Required work.
**a.** Please retype everything in the passage on mistakes in contract law from "1) Mistake committed" down to "in the contract.".
**b.** According to the passage on mistakes in contract law, what did the uncle grant the nephew in his will in Cooper v Phibbs?

Document segment.
■ ■ ■

This can be explained in the case of Cooper v Phibbs(1867). In this case, an uncle who did not want to misrepresent anything but because of an error thought that he was the owner of a fishery. He told his nephew about the entitlement of the fishery. When the uncle died, the nephew, who was under the assumption that the uncle was entitled to the fishery because of what the uncle told him before dying, decided to enter into an agreement with the uncle’s daughters to rent the fishery. However, in reality, the truth was that the nephew himself was entitled to the fishery because it was revealed that the uncle had granted the nephew a life tenancy of the fishery in his will. The lease between the nephew and his sisters was therefore declared to be void because the nephew was entitled to an equitable residual interest of the fishery and therefore he could not rent it,
2) Unilateral Mistake covered under Section 21
Section 21 of the Act mentions the provisions of unilateral mistakes. As per the provision, when one of the parties to the contract is under a mistake with regards to any facts concerning the contract, the said contract cannot be considered to be voidable for the sole reason that it was a unilateral mistake by one of the parties to the contract. Therefore, under Section 21, a unilateral mistake does not possess the influence to render a contract valid or invalid and cannot be the basis for a contract to be put aside in the court of law.
This can be better understood in the case of Tapline Vs Jainee(1880). In this case, a buyer buys property at an auction. The property is described by a plan in the auction. The buyer assumes that he knows about the features of the property properly and as a result, he does not deem it important to refer to the plan of the property and study it. After the buyer’s purchase of the property, he found out that this particular garden plot was not a part of the property plan but he had thought that the garden plot was a part of the property. So the verdict of the case held that the buyer of the property will not be able to revoke the contract due to his unilateral mistake. Despite the mistake he made, the buyer was still bound by the contract.
Exceptions to a Unilateral Mistake in Contract Law:
When a party commits a unilateral mistake, there is a possibility that the contract can be avoided. This is possible if it can be proven that the parties to the contract entered into the contract due to either fraud or misrepresentation committed by one of the parties to the contract to induce the other party into the contract.
1) Mistake committed by one party with regards to the nature of the contract
When one of the parties to the contract misunderstands the very nature of the contract and makes a mistake while entering into the contract, but the other party is aware of such a mistake being committed, then such a contract can be considered to be void.
It is possible that while executing a contract, a party does not understand the nature of the contract he is entering into. This misunderstanding can arise either due to fraud or misrepresentation by the other party. It is also possible that this misunderstanding happens due to the old age or bad health of the party entering in the contract.

■ ■ ■

Provided material.
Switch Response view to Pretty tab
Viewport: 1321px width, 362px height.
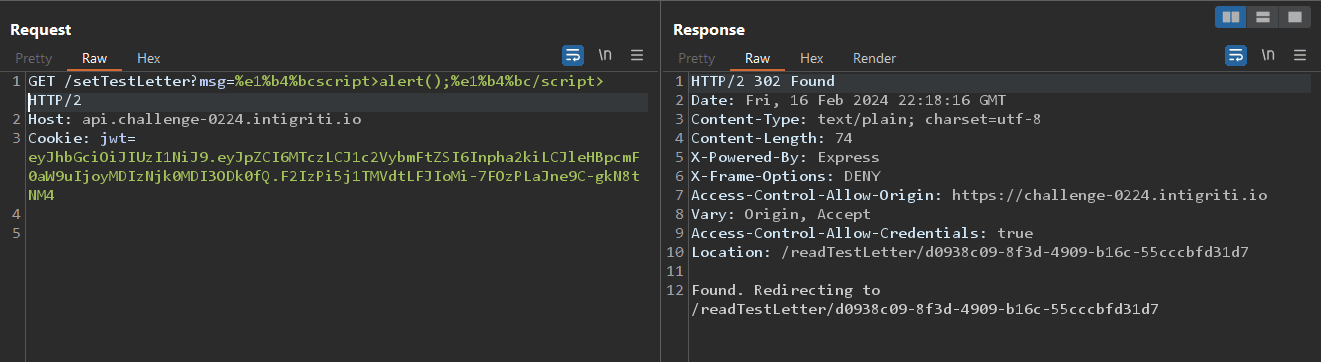pos(697,58)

■ ■ ■

Outputs.
**a.**
1) Mistake committed by one party with regards to the nature of the contract
When one of the parties to the contract misunderstands the very nature of the contract and makes a mistake while entering into the contract, but the other party is aware of such a mistake being committed, then such a contract can be considered to be void.
It is possible that while executing a contract, a party does not understand the nature of the contract he is entering into. This misunderstanding can arise either due to fraud or misrepresentation by the other party. It is also possible that this misunderstanding happens due to the old age or bad health of the party entering in the contract.

**b.** A life tenancy of the fishery.